I am working on a data acquisition and preprocessing tool for a brain tumor database. The tool preprocesses the data and harmonizes it so it can be united in a one big database. Due to privacy restrictions, data protection laws and our own morals we are required to generate pseudonyms for the patients. What is the best way to achieve that?
There are multiple brain scans per patient and it is important that they can be linked to each individual so we are able to trace the brain tumor over time. From my limited understanding I cannot use an algorithm like bcrypt for that reason, as it will generate a different hash every time due to the unique salt?
My current plan was to use SHA-3 256 with the patient name + a local salt which is different for every hospital (I think in this context the salt is also called pepper?). However as far as I understood it sha-3 is susceptible for brute force attacks?
This approach also has the disadvantage that the same patient will generate different hashes in case he or she is scanned at another institution. However this is as acceptable as patients unfortunately die to fast to migrate between hospitals. However it would still be nice if we could avoid this problem if the research network wants to incorporate less fatal diseases in the future.

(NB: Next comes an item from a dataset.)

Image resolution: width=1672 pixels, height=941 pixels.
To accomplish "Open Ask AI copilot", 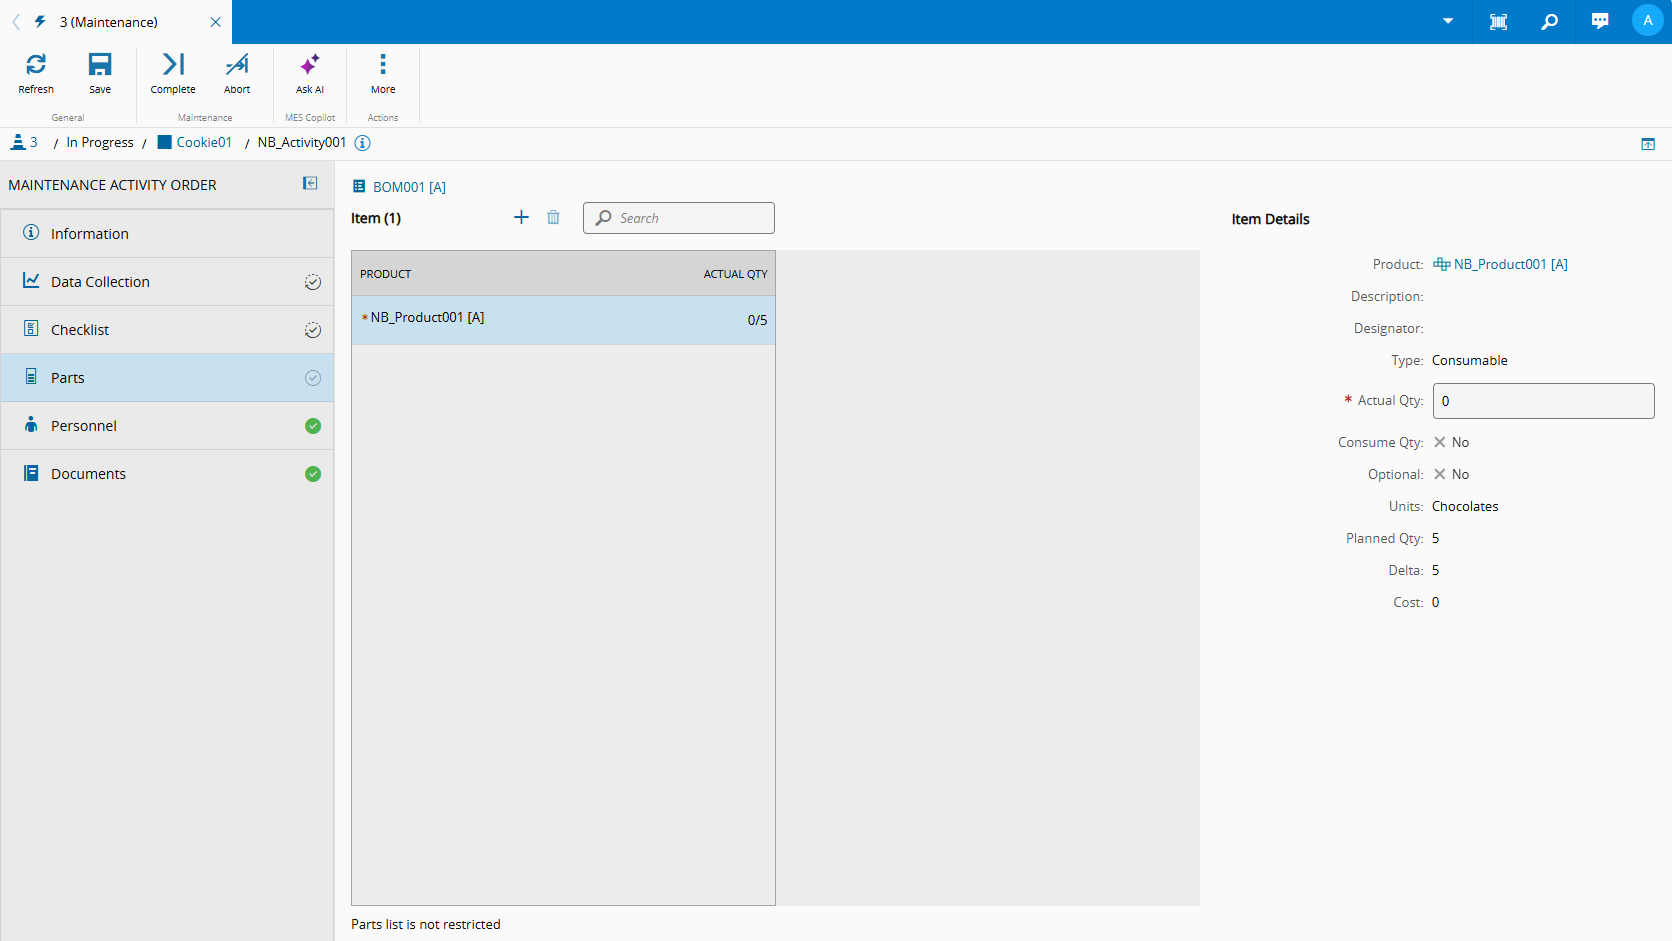I will point(310,73).
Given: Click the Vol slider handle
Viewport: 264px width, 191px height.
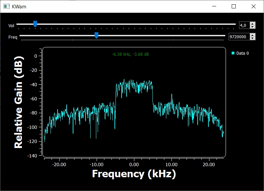Looking at the screenshot, I should click(35, 24).
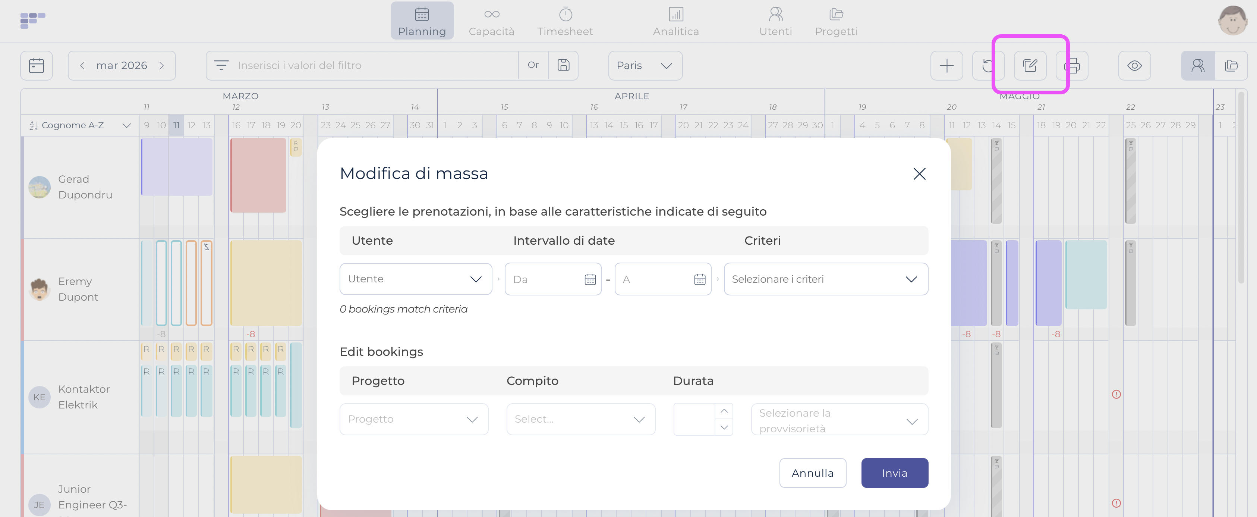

I have an electron + vue JS running the UI connected via websockets (socket.io) to a python flask server running the heavy computations from within a docker container. As everything is running locally I guess my setup is not really vulnerable to man in the middle attacks so it would be acceptable to do the hashing on the python backend?

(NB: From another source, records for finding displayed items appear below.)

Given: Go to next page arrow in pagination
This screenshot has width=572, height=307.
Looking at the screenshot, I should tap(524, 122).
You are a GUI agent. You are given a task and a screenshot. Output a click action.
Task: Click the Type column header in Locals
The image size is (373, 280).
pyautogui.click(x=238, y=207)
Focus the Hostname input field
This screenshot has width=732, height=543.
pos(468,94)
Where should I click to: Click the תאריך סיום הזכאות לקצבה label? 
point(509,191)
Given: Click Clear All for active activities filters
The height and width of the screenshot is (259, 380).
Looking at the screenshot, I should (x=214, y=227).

Which approach would you recommend?
Thanks a lot for your time!
PS: Answering questions: For the start we have hospitals in Germany, Austria and Switzerland participating (this means EU + Swiss data protection law). However if opportunities arise we would like to expand internationally, also to the US.
The goal of the platform is to supply researchers with data. Currently every institution is working with its own data, however modern approaches, especially deep learning would highly profit from bigger training data sets.
So it is about hiding the identity of the patients from the researchers using the comprehensive database which will be supplied in a curated fashion. The local institutions have access to their raw patient data anyway so there is no need to hide it from them.
The idea of using a local salt per institution was to avoid that users of clinic A who know patient "John Doe" can trace datasets from of "John Doe" when he visits clinic B.
I think instead of patient name + local salt it is a better idea to use the local pseudonym provided by the hospital information system. So in case someone manages to decipher the data they just end up with the local pseudonym. Unfortunately these systems are not standardised and I am not sure whether every system supplies such a record.
If possible I would really like to avoid the approach of having a lookup table. The computers processing the data are often offline and there are multiple computers per institution so it will be really hard to take control of it and keep it in sync and safe. Doctors are often stressed, bleary-eyed and have limited motivation to follow data protection protocols so I am sceptical whether they could handle this manual work.
PPS: After more reading into the subject I am wondering whether PGP could be a way out of my dilemma. Users could sign their data with my public key..I would then decode the information and generate pseudonyms for the patients with my own central lookup table. The pseudonyms would have no link to the patient data therefore there would be no way to link it back to the patients with access to the normal database.
So an attacker would have to intercept the RSA encrypted communication between our servers and decipher it to get access to the patient data. An attacker who is able to do that could probably just access the raw data on the hospital servers too which seems to be the way more attractive target, as with the raw data he would end up with for example the whole ct scans and not only the brains extracted out of them.